The student experience
I’ve got a bit of an insight into the student experience of being subjected to a Prezi from two perspectives – firstly from everyday feedback and secondly, rather usefully, from an autoethnography I have a couple of students doing for their dissertations and my PGCap. From this it seems Prezi makes for a poorer teaching and learning experience than PowerPoint from a practical and seemingly pedagogical point of view. One practical problem – students cannot print out a Prezi. Or they can, but it’ll either be one sheet the size of a billboard or 70+ sheets of A4. I had trouble enough because I saved my PowerPoints as pdfs, so this was a bit of a problem with Prezi. This was the case even though ever lecture was twinned with exhaustive distance learning notes. I embedded my Prezis in our VLE (BlackBoard) but I’m not sure how many people went back to them. Also, students feel seasick too – and I didn’t do that much zoomy swoopy stuff on my Prezis! My student doing their autoethnography also thought I’d presented using Prezi three times, whereas it was just twice in two separate lectures. This suggests that it actually failed to deliver a lasting impression for this student.
My experience
I deliver my lectures as a story. The beginning is usually a real-world, nice example of some of the issues I will be discussing in the lecture. The middle is the construction of theoretical scaffolding and then fill in some the gaps with real-world examples, often through the use of group work in class, and then end (now) with a “this is what you should know” section. So, PowerPoint actually suits this way of speaking. I felt much more comfortable speaking to the narrative of PowerPoint. Further, it was much easier to get an overview of a PowerPoint presentation written some months before in the five minutes before a lecture began, than it was the equivalent Prezi.
To be fair on Prezi, I think it was also partly my fault and that I was trying to be too clever. In the effort to make something that looked good I discarded the PowerPoint rules-of-thumb: using bullet points to summarise points and act as prompts; using strong images as prompts and to provoke thoughts etc. In one of my Prezi delivered lectures I got to one frame and it was just a gigantic question-mark. Clearly I’d put this in a year before with the idea that this would be a good time to ask the class questions of clarification.

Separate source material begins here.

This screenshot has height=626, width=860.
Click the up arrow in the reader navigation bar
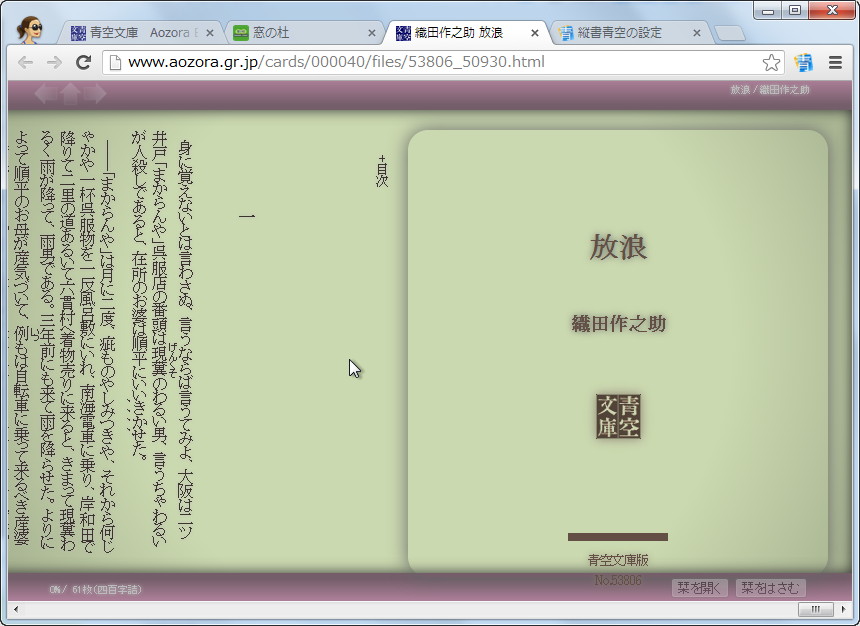click(x=69, y=93)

Could I remember what the question was? I’d hidden the answers in the dot at the bottom of the question mark and had to swoop in, check what they were, and zoom back out again and ask the question. Which rather defeated the purpose of asking the question in the first place. And as an interactive lecturer I also found Prezi, by making me a bit more nervous, reduced the amount I happily engaged with the class.
Finally, the one thing I started using Prezi for – the non-narrative nature of it – wasn’t helpful at all. The couple of times I did have to go off-piste, so to speak (navigate around the Prezi field without using the pre-drawn path) I was just lost and it took my far too long to find what I was looking for and zoom in on it properly. The one thing that really bugged me was at the end of drawing your path around your Prezi, if you had to change it, especially if it was near the start of your presentation, the only way to do it was delete the whole path and start again. This compares to just inserting a new slide in PowerPoint.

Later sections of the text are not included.